You might think that one area where the Cowboys could stub their toe is in stopping the running game. Dallas ranks 30th in Run Defense Total Points, providing an opening for either Melvin Gordon or Javonte Williams to have a big game. While the Cowboys were relatively easy to run on in Weeks 1 through 4 (bottom five in the NFL in Positive%), they’ve been much tougher since Week 5 (ranking in the top five in that same stat).
The Broncos have scored fewer than 20 points in four of their last five games and the one game in which they did score 20, their offense was hindered by three Teddy Bridgewater interceptions. And remember that the Cowboys' defense has tallied multiple turnovers in every game except for their last one.
Chicago Bears at Pittsburgh Steelers
The Bears have been outscored by at least 10 points in each of their five losses. Those games were to the Rams, Browns, Packers, Buccaneers, and 49ers.
So the question with this game is whether or not the current incarnation of the Steelers is in the same class as those teams were at the time that those teams played Chicago.
But if you’re going to do that, you should look at it from the Pittsburgh side too. Because each of the Steelers wins has been by eight points or fewer.
What makes things even more confusing is that the Bears have two wins against teams that beat the Steelers – the Raiders and Bengals.
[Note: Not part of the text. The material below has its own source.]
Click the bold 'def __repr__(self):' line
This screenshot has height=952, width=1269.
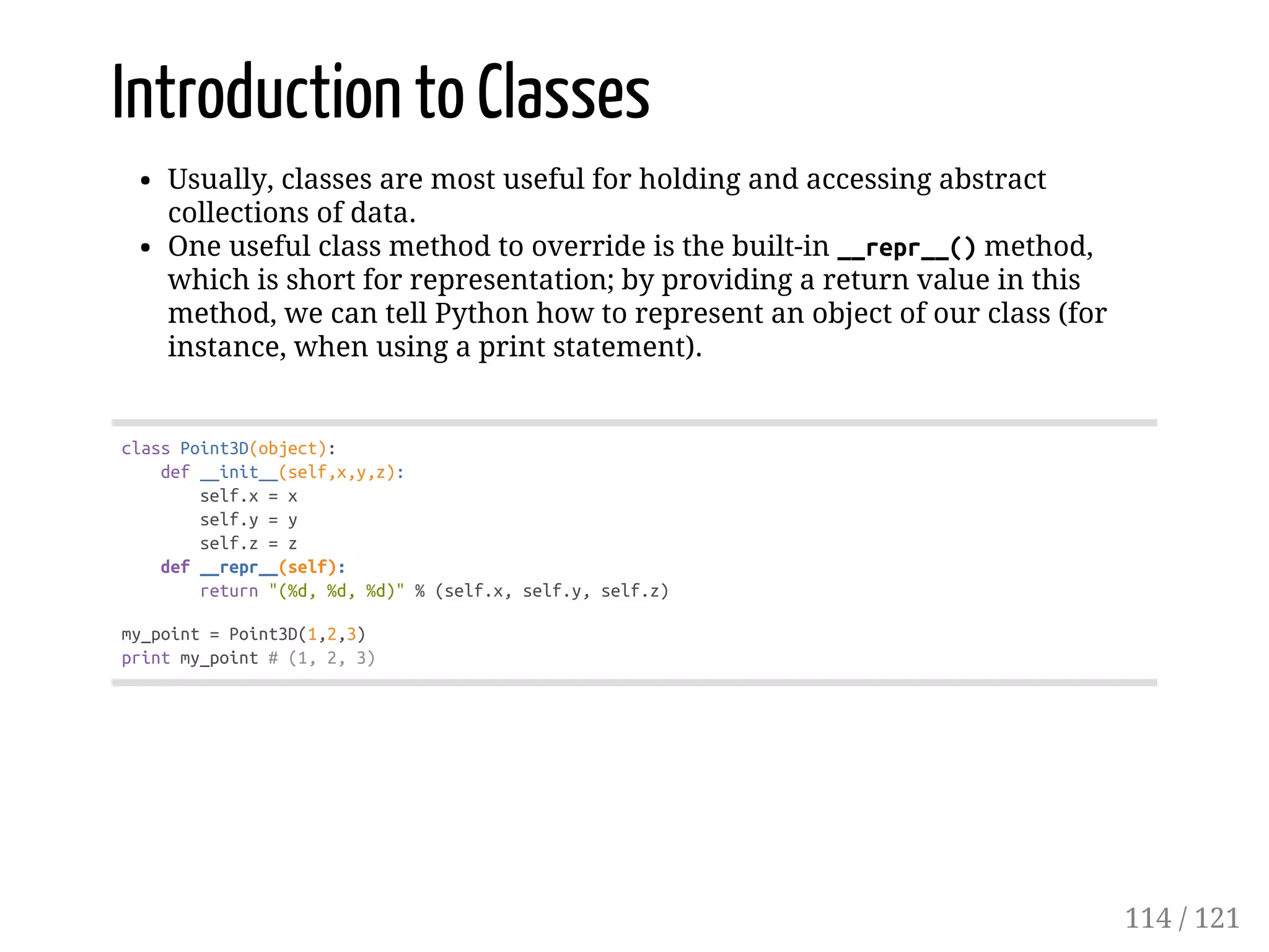pos(253,567)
Trying to sort things out makes it even more confusing.
On the surface, Ben Roethlisberger is doing fine. He’s thrown 99 passes in his last three games without an interception and has been sacked only four times.
But there’s some aspect of his play that is a mirage. In those three weeks, the Steelers rank last in the NFL in Passing Points Earned Per Play. That said, the Bears defense is nothing particularly special, ranking 19th in Pass Rush Points Per Play and 30th in pass coverage.
The Steelers’ defense has played well but will now be without Melvin Ingram, whom they traded to the Chiefs. It hasn’t allowed 30 points to anyone and it has only allowed 400 yards once. In the last three weeks, the Steelers rank third in Run Defense Points Saved Per Play and second in Pass Rush Points Saved Per Play.
They’ll both challenge and be challenged by Justin Fields, who has been sacked at least four times in three straight games but also rushed for 103 yards last week against the 49ers. Pittsburgh should cause him more trouble than the 49ers did last week. San Francisco ranks 28th in pressure rate even after their game against the Bears. Pittsburgh enters this game ranked 10th.
Fields has struggled the most against the Browns and Bucs, two teams that rank in the top six in pressure rate. He did lead a win against the Raiders, though that game was won much more by the play of Chicago’s running backs and its defense.
The Bears would get a considerable boost if David Montgomery returned from a sprained knee. Their running backs ranked second in Points Earned Per Play in the first four games of the season, when Montgomery was healthy. The Bears’ best shot is probably to try to win it with their legs rather than Fields’s arm.
With the numbers pointing so many different ways, unless you feel particularly strongly about things tilting in one of the directions we’ve referenced, the best option here may be not to play.